### Brano da leggere
━━━━━━━━━━━━━━━━━━━━━━━━━━━━━━

Ma l’Alfa-io deve scendere a patti con l’altro dèmone chiamato Super-io, che, invece, presiede ai bisogni di appartenenza e integrazione sociale, il quale impone una censura all’Alfa-io per evitare il rischio che il soggetto venga emarginato o comunque punito dalla comunità a causa della sua “superbia”. Per effetto di tale censura, l’Alfa-io è spinto a nascondere la sua eventuale superiorità dietro una maschera di modestia e umiltà più o meno convincenti.

Succede però che l’Alfa-io non rinunci facilmente al bisogno di prevalere, e cerchi di asserire le proprie capacità in modo indiretto, implicito o camuffato, specialmente attraverso lo scambio di opinioni su fatti umani e sociali, con particolare riguardo all’etica, politica, filosofia, psicologia e cultura in generale. In tal caso il soggetto coglierà l’occasione di qualsiasi discussione per mettere in evidenza la sua superiore cultura o moralità, anche, eventualmente, criticando o contraddicendo quelle espresse dai suoi interlocutori, i quali però, intuiranno tale strategia e reagiranno ad essa con irritazione, fastidio, e, in casi estremi, con aggressività verbale e critiche al carattere del soggetto e al suo modo di porsi, accusandolo, appunto, di arroganza, o addirittura di asocialità.

━━━━━━━━━━━━━━━━━━━━━━━━━━━━━━

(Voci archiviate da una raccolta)
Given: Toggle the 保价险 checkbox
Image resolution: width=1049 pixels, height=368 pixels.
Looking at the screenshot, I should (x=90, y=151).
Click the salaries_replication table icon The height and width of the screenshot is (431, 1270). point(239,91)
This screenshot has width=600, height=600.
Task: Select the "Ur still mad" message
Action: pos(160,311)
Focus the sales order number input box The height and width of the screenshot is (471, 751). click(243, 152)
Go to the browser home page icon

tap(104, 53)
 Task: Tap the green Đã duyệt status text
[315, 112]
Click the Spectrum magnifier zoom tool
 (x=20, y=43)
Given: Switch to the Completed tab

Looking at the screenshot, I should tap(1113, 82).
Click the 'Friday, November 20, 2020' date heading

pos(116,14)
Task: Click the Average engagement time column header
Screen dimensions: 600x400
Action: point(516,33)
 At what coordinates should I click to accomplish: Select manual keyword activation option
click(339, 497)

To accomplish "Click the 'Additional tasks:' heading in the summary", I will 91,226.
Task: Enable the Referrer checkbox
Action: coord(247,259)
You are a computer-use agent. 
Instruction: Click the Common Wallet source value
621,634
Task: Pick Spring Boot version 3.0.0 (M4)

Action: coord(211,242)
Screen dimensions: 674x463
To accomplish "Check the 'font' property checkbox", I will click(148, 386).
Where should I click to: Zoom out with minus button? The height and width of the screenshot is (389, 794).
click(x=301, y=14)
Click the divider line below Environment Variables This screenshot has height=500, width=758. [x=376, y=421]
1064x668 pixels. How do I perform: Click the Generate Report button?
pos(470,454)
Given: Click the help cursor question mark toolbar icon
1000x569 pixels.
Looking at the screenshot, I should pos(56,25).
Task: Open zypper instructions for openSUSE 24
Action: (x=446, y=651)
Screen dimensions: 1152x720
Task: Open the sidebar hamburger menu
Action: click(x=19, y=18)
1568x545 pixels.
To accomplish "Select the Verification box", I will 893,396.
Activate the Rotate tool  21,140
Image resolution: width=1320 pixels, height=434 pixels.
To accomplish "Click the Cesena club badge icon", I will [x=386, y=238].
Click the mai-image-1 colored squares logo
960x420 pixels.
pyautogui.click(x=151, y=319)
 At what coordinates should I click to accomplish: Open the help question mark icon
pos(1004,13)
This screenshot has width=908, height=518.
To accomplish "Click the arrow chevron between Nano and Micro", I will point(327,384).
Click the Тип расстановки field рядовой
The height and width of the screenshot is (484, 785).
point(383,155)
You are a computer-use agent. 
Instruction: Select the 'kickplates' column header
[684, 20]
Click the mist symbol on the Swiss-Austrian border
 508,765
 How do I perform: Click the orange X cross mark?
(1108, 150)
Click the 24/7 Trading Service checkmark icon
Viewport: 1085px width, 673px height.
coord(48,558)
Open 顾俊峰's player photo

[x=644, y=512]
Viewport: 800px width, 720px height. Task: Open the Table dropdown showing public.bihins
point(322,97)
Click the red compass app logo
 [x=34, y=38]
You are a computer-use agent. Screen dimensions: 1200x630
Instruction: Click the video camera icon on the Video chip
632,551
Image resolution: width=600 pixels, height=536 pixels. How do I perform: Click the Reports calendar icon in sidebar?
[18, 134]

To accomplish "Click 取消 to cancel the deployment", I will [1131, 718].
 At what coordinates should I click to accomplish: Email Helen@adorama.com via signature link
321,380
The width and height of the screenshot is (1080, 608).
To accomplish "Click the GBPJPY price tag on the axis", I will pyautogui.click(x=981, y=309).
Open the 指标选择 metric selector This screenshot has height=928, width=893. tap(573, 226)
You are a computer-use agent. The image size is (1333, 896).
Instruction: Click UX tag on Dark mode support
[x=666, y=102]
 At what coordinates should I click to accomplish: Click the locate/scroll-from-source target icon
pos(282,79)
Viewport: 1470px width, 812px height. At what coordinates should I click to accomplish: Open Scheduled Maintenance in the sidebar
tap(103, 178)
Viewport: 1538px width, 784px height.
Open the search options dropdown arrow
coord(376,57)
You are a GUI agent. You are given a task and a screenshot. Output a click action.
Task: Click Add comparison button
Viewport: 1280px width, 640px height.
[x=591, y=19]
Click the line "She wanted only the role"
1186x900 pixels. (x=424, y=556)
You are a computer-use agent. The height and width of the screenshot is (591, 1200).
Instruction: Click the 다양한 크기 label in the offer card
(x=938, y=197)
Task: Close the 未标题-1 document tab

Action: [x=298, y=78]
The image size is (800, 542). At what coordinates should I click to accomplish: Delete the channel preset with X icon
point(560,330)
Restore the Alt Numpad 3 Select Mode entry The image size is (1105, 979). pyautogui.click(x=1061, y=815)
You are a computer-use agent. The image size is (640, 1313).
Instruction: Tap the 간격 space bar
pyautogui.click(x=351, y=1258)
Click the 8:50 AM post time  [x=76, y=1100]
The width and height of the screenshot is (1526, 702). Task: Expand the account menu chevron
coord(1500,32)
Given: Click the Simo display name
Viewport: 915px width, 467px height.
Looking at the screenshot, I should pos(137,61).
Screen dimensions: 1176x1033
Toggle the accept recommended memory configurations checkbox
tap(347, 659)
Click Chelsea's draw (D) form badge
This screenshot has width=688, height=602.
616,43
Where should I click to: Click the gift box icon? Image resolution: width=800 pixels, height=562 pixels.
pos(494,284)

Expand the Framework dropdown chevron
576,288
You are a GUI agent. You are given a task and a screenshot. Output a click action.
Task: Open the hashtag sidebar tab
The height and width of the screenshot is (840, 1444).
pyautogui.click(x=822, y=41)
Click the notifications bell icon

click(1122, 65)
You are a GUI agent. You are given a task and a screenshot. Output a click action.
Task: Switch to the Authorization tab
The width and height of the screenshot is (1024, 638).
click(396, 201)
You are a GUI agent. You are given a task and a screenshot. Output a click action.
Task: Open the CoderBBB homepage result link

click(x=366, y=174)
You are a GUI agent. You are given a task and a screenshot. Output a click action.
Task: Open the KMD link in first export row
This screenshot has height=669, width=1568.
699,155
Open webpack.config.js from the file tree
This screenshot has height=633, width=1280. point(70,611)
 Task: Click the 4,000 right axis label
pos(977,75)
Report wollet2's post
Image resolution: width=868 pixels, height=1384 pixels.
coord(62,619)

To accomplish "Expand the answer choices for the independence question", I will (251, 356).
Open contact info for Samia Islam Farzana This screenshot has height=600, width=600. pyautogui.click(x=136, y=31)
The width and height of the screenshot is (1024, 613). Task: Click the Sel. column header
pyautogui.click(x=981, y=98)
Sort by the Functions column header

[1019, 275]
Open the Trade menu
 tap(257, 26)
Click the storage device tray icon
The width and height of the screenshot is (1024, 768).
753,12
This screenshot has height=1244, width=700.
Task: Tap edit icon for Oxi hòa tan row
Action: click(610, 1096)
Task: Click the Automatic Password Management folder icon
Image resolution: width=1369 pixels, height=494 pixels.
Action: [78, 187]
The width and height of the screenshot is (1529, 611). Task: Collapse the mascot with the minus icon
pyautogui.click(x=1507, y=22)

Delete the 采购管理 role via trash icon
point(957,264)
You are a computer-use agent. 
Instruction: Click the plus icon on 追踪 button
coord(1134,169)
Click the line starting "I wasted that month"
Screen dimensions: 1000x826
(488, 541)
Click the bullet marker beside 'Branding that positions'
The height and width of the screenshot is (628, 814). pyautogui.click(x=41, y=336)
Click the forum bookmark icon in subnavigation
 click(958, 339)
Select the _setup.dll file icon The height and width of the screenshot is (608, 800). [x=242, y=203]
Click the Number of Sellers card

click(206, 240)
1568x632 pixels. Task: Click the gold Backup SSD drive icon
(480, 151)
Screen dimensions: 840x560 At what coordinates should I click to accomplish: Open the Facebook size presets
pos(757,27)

━━━━━━━━━━━━━━━━━━━━━━━━━━━━━━

### Attività
(1) Elenca gli ambiti a cui, secondo il brano sull'Alfa-io, lo scambio di opinioni su fatti umani e sociali riserva particolare riguardo.
(2) Ricopia dal brano sull'Alfa-io la parte compresa tra "Succede però che" e "addirittura di asocialità.", estremi inclusi.

### Soluzioni per esercizio
(1) etica, politica, filosofia, psicologia, cultura in generale

(2)
Succede però che l’Alfa-io non rinunci facilmente al bisogno di prevalere, e cerchi di asserire le proprie capacità in modo indiretto, implicito o camuffato, specialmente attraverso lo scambio di opinioni su fatti umani e sociali, con particolare riguardo all’etica, politica, filosofia, psicologia e cultura in generale. In tal caso il soggetto coglierà l’occasione di qualsiasi discussione per mettere in evidenza la sua superiore cultura o moralità, anche, eventualmente, criticando o contraddicendo quelle espresse dai suoi interlocutori, i quali però, intuiranno tale strategia e reagiranno ad essa con irritazione, fastidio, e, in casi estremi, con aggressività verbale e critiche al carattere del soggetto e al suo modo di porsi, accusandolo, appunto, di arroganza, o addirittura di asocialità.